* **EXERCISE OBJECTIVE**: The records are to be restated in their entirety, word for word.

[Saved entries]
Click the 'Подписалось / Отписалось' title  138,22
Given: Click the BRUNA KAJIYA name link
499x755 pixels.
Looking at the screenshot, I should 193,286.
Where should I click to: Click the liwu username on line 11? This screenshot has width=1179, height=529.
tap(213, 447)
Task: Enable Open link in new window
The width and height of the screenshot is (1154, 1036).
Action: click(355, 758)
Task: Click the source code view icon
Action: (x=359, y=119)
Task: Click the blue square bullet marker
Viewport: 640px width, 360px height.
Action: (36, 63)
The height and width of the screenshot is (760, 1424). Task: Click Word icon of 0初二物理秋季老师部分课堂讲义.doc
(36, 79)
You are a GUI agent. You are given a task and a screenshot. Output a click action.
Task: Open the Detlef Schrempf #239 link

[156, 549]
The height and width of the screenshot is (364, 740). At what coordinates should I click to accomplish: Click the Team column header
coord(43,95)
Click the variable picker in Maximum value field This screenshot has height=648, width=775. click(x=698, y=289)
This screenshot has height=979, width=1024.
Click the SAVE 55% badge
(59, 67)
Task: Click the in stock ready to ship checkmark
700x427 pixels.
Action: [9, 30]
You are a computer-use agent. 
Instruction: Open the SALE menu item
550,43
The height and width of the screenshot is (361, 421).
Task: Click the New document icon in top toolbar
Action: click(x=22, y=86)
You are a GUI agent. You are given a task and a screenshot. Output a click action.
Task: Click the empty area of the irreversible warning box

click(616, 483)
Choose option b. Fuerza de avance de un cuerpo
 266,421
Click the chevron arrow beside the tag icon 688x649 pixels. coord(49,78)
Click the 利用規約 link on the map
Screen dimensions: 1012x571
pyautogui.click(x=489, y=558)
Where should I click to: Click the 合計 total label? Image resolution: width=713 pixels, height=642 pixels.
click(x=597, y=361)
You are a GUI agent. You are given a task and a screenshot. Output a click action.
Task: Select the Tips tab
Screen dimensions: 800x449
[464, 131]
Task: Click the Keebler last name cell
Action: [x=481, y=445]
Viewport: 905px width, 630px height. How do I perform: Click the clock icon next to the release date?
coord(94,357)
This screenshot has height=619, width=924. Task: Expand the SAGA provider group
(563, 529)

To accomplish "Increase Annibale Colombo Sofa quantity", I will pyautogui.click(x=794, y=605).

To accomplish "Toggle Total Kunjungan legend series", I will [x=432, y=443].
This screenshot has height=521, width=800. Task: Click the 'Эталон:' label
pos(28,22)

* **ANSWER BOX**:
Click the 'Подписалось / Отписалось' title  138,22
Given: Click the BRUNA KAJIYA name link
499x755 pixels.
Looking at the screenshot, I should 193,286.
Where should I click to: Click the liwu username on line 11? This screenshot has width=1179, height=529.
tap(213, 447)
Task: Enable Open link in new window
The width and height of the screenshot is (1154, 1036).
Action: click(355, 758)
Task: Click the source code view icon
Action: (x=359, y=119)
Task: Click the blue square bullet marker
Viewport: 640px width, 360px height.
Action: (36, 63)
The height and width of the screenshot is (760, 1424). Task: Click Word icon of 0初二物理秋季老师部分课堂讲义.doc
(36, 79)
You are a GUI agent. You are given a task and a screenshot. Output a click action.
Task: Open the Detlef Schrempf #239 link

[156, 549]
The height and width of the screenshot is (364, 740). At what coordinates should I click to accomplish: Click the Team column header
coord(43,95)
Click the variable picker in Maximum value field This screenshot has height=648, width=775. click(x=698, y=289)
This screenshot has height=979, width=1024.
Click the SAVE 55% badge
(59, 67)
Task: Click the in stock ready to ship checkmark
700x427 pixels.
Action: [9, 30]
You are a computer-use agent. 
Instruction: Open the SALE menu item
550,43
The height and width of the screenshot is (361, 421).
Task: Click the New document icon in top toolbar
Action: click(x=22, y=86)
You are a GUI agent. You are given a task and a screenshot. Output a click action.
Task: Click the empty area of the irreversible warning box

click(616, 483)
Choose option b. Fuerza de avance de un cuerpo
 266,421
Click the chevron arrow beside the tag icon 688x649 pixels. coord(49,78)
Click the 利用規約 link on the map
Screen dimensions: 1012x571
pyautogui.click(x=489, y=558)
Where should I click to: Click the 合計 total label? Image resolution: width=713 pixels, height=642 pixels.
click(x=597, y=361)
You are a GUI agent. You are given a task and a screenshot. Output a click action.
Task: Select the Tips tab
Screen dimensions: 800x449
[464, 131]
Task: Click the Keebler last name cell
Action: [x=481, y=445]
Viewport: 905px width, 630px height. How do I perform: Click the clock icon next to the release date?
coord(94,357)
This screenshot has height=619, width=924. Task: Expand the SAGA provider group
(563, 529)

To accomplish "Increase Annibale Colombo Sofa quantity", I will pyautogui.click(x=794, y=605).

To accomplish "Toggle Total Kunjungan legend series", I will [x=432, y=443].
This screenshot has height=521, width=800. Task: Click the 'Эталон:' label
pos(28,22)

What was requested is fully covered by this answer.